Your goal: Rewrite the data from the line containing "Identify the location of trend-line-layer." through the end, inclusive, replacing "screenshot" with "screen image" everywhere and changing nothing else. Leave the pictures out of your version.
BEGIN Extracted material
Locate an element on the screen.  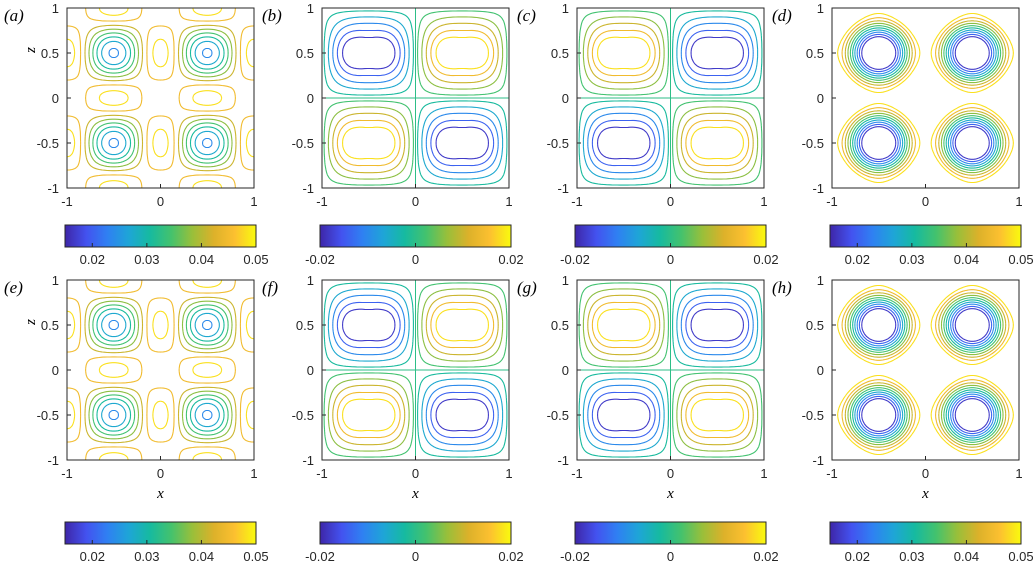
panel-f: -1 0 1 1 0.5 0 -0.5 -1 (f) x -0.02 0 0.02 is located at coordinates (393, 418).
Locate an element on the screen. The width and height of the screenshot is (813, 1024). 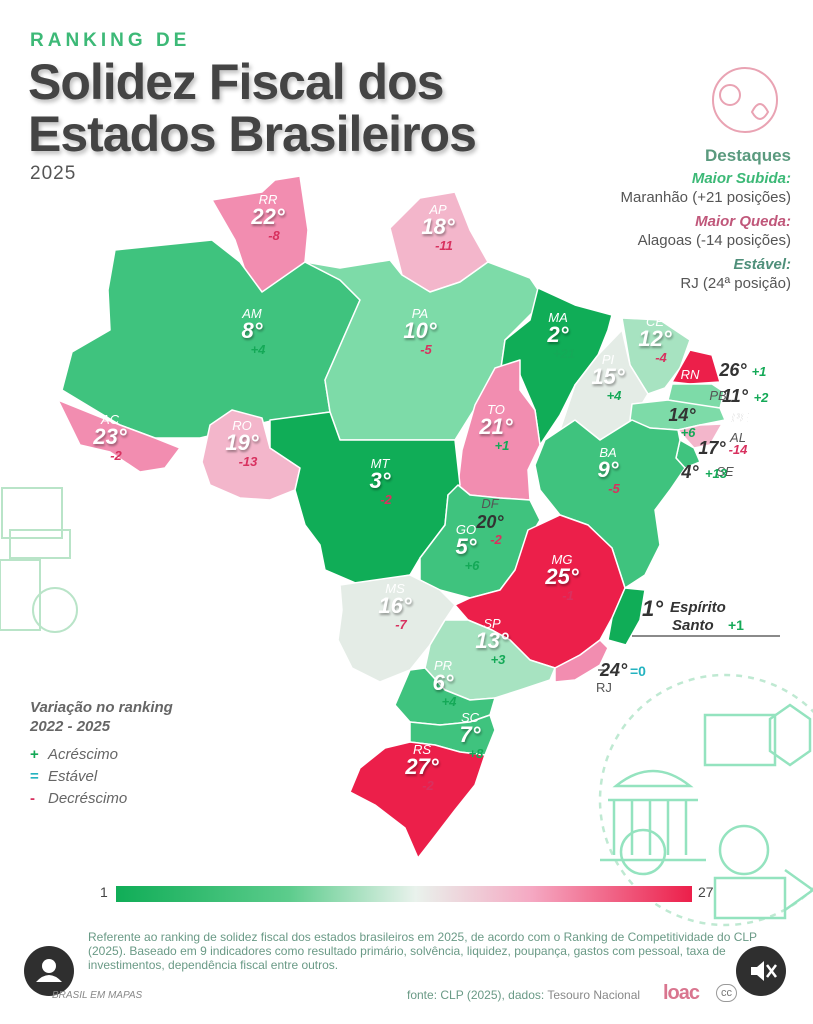
cc-license-icon: cc is located at coordinates (726, 993).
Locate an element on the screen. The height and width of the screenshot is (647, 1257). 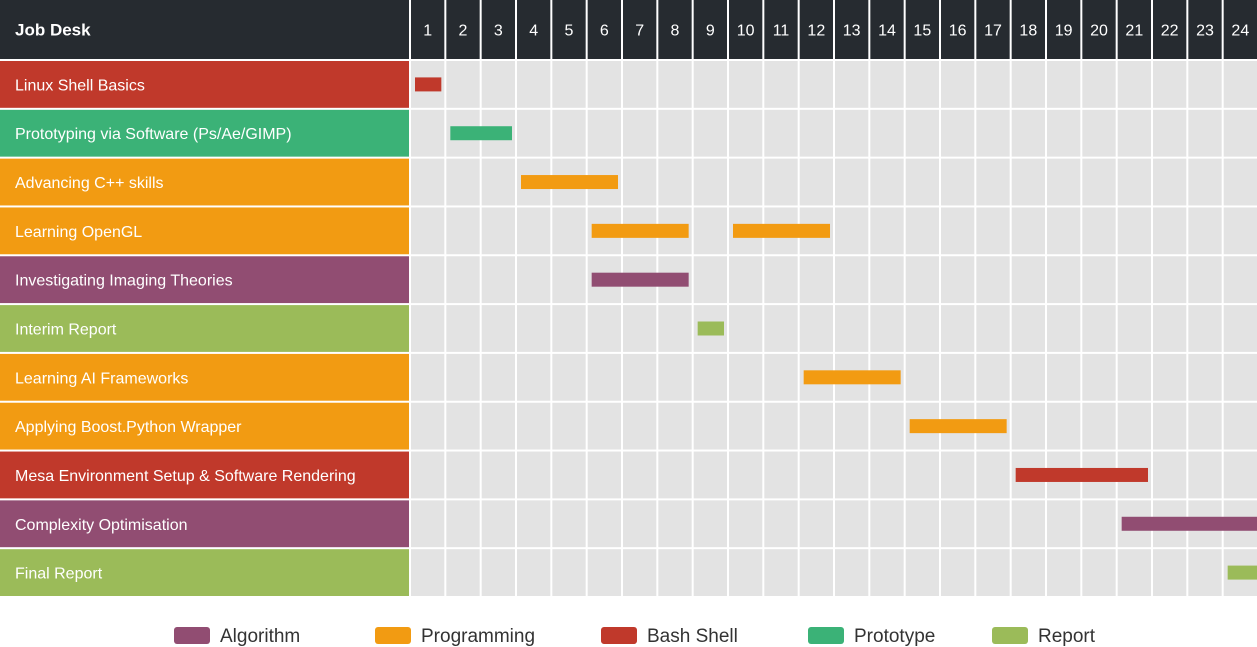
column-header-label: 11 is located at coordinates (782, 32).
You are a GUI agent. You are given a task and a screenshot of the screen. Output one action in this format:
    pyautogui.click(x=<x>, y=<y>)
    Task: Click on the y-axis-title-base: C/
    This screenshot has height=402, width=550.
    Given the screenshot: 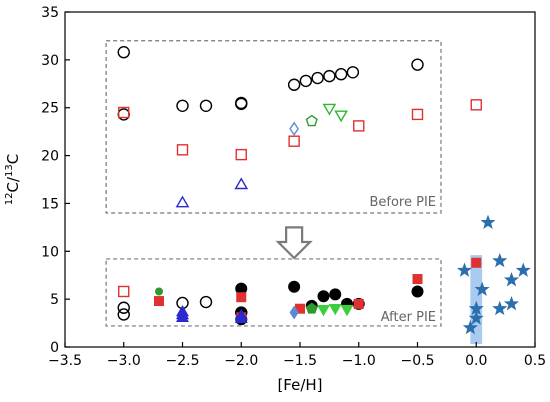 What is the action you would take?
    pyautogui.click(x=13, y=184)
    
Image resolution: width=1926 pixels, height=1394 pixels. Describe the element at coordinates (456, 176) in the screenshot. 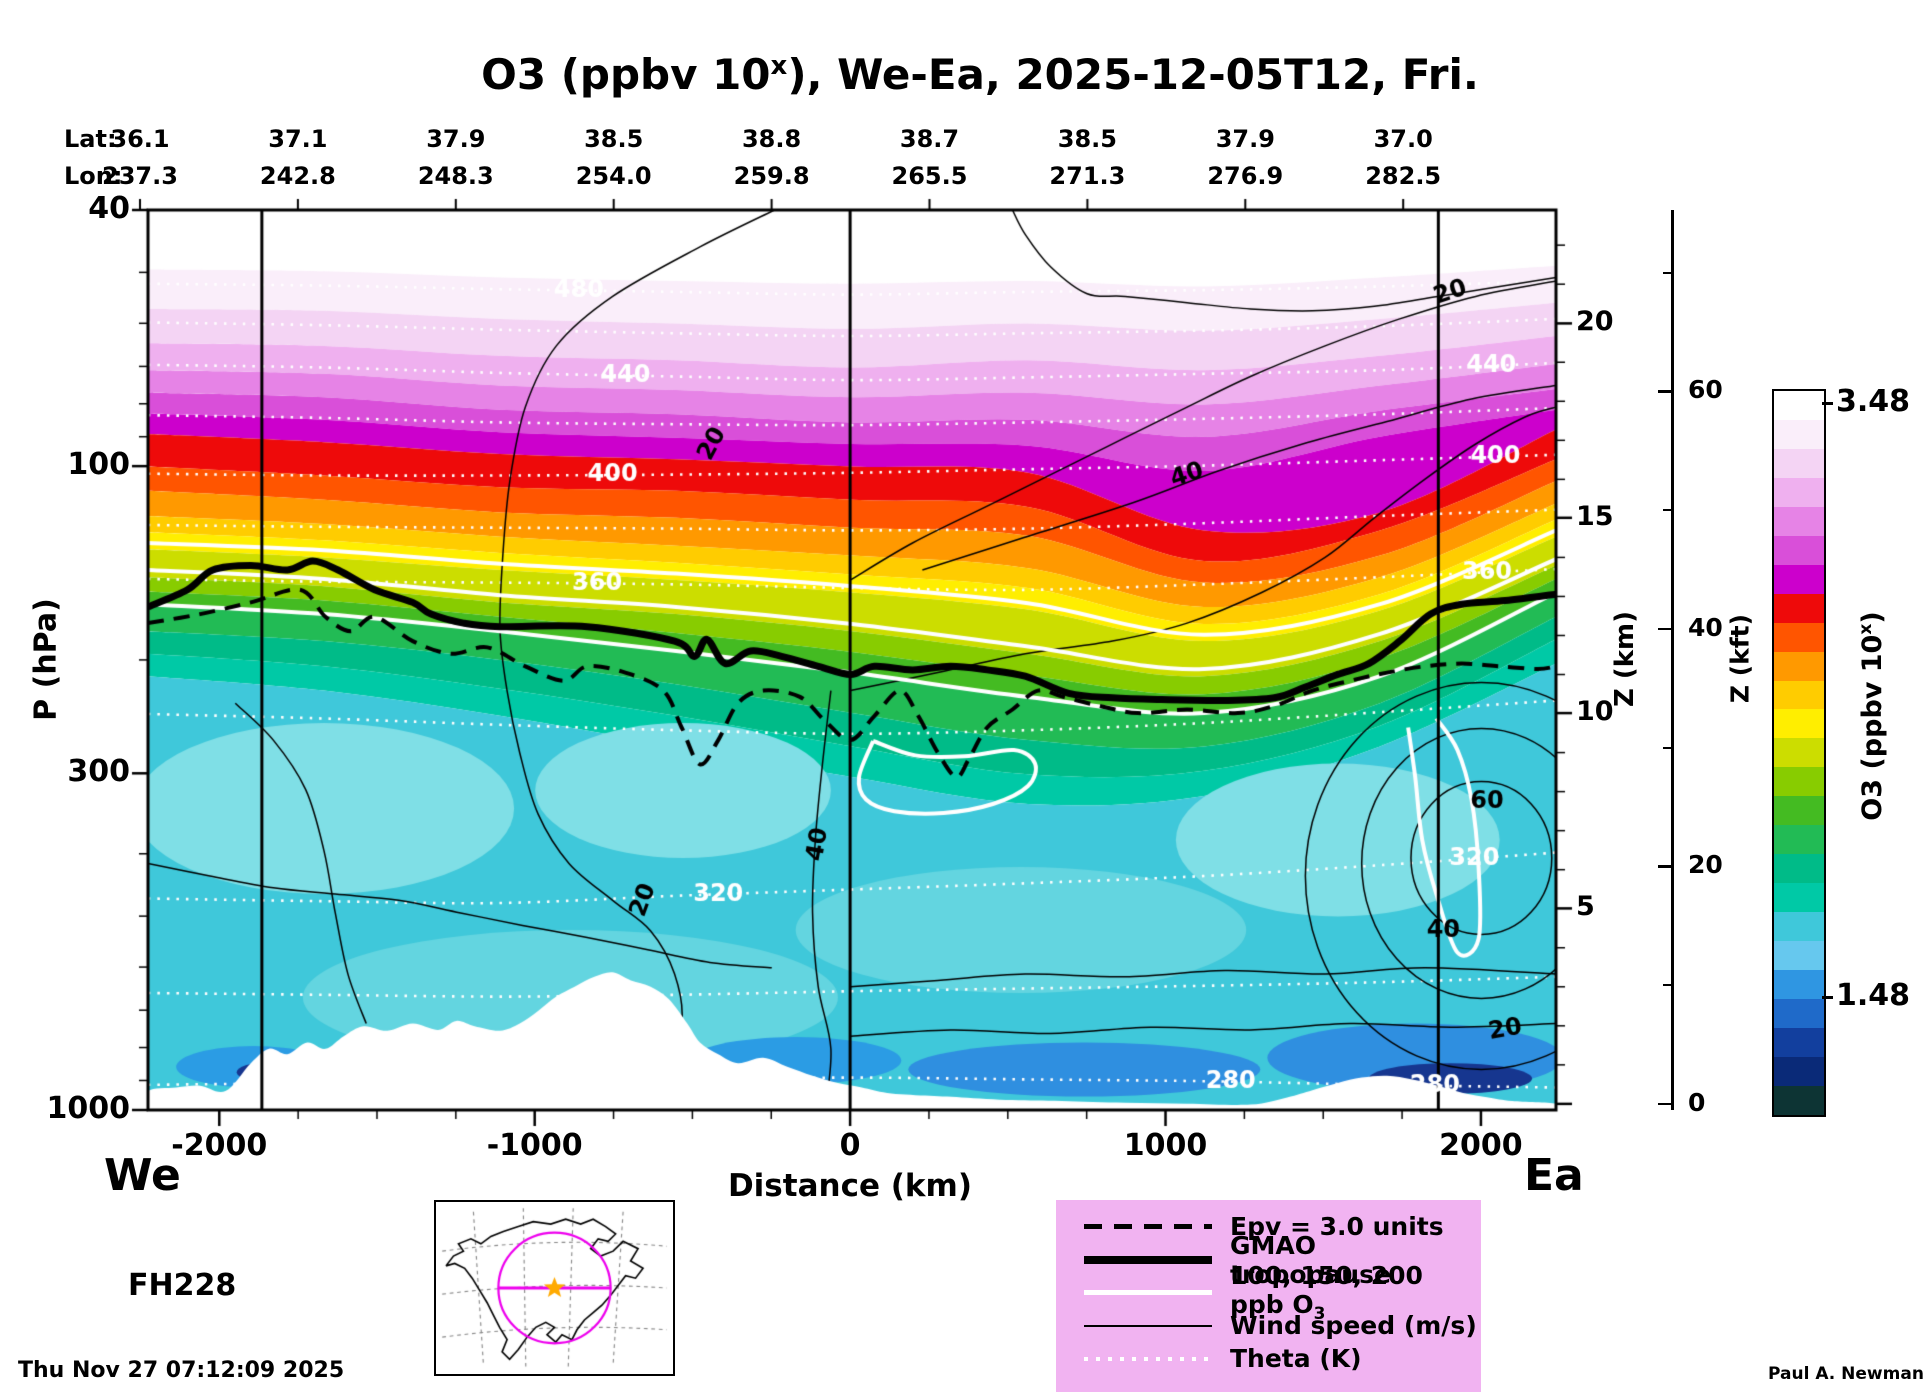

I see `lon-value: 248.3` at that location.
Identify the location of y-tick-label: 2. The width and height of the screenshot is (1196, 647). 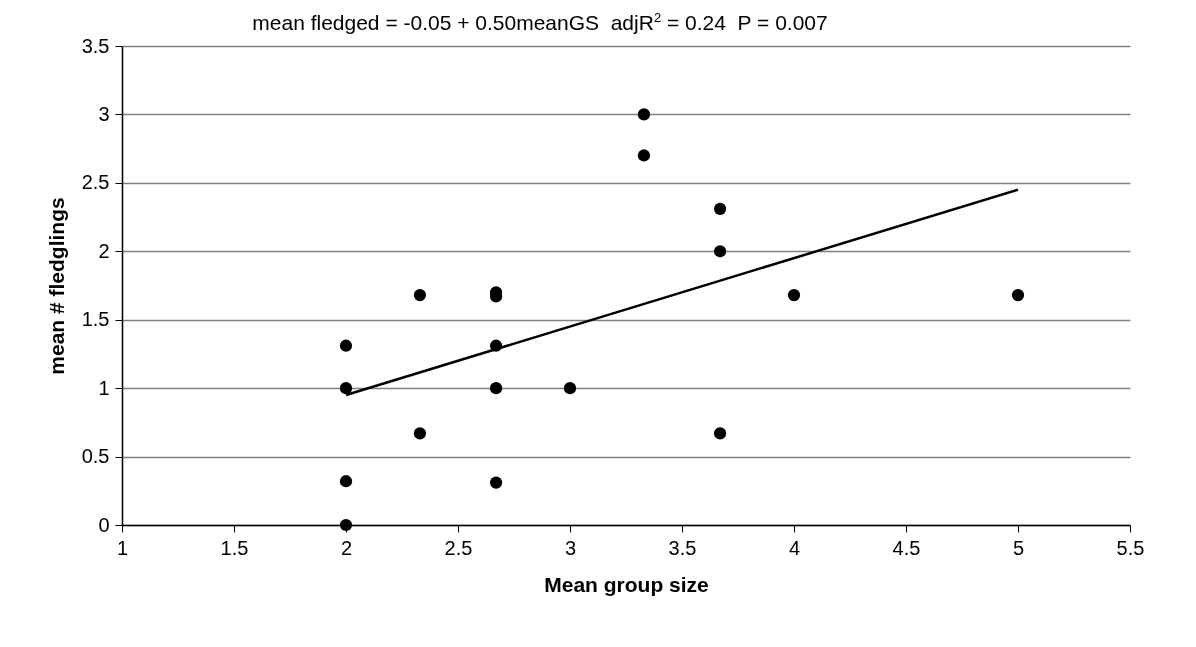
(104, 250).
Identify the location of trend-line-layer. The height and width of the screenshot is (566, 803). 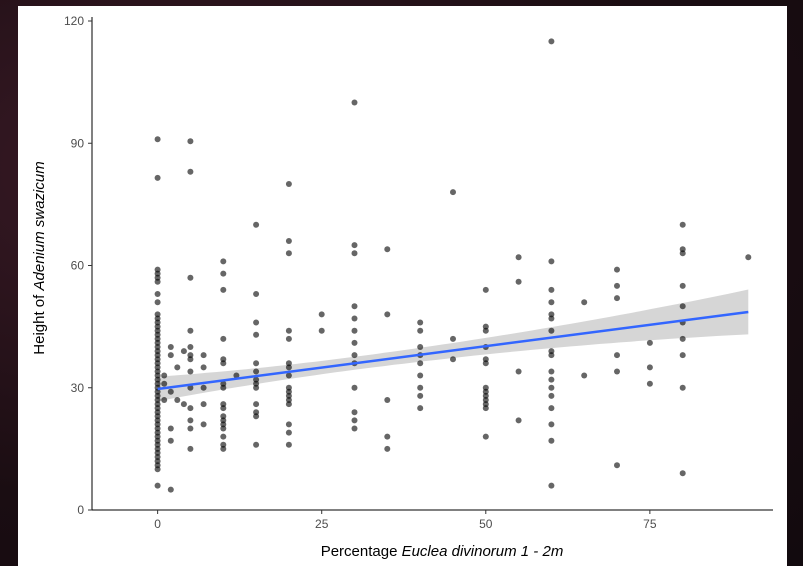
(453, 350).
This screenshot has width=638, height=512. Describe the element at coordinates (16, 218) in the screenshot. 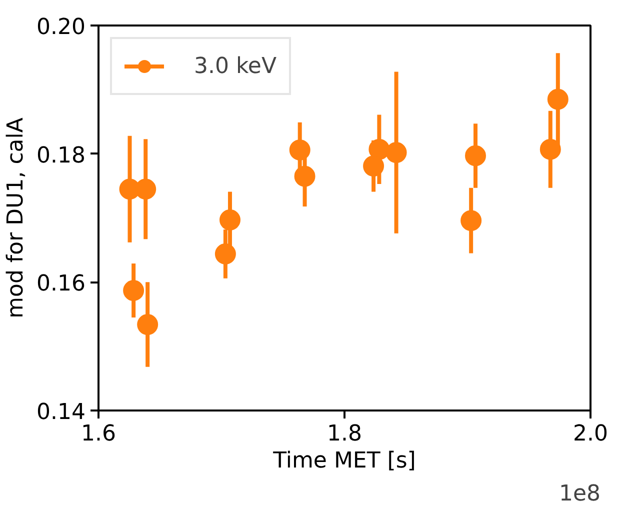

I see `y-axis-title: mod for DU1, calA` at that location.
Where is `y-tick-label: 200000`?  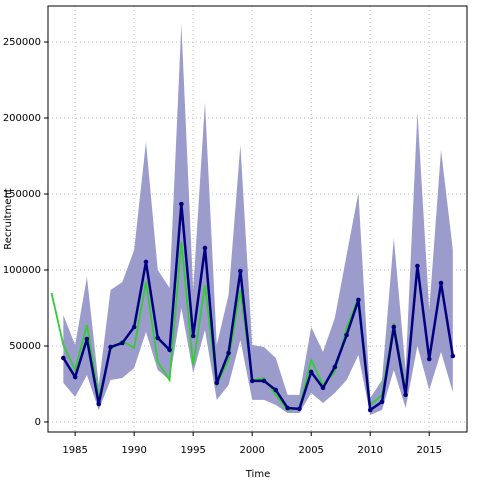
END Extracted material
Your solution:
Identify the location of trend-line-layer. The height and width of the screen image is (566, 803). 
(453, 350).
This screen image has width=638, height=512. Describe the element at coordinates (16, 218) in the screen image. 

I see `y-axis-title: mod for DU1, calA` at that location.
Where is `y-tick-label: 200000`?  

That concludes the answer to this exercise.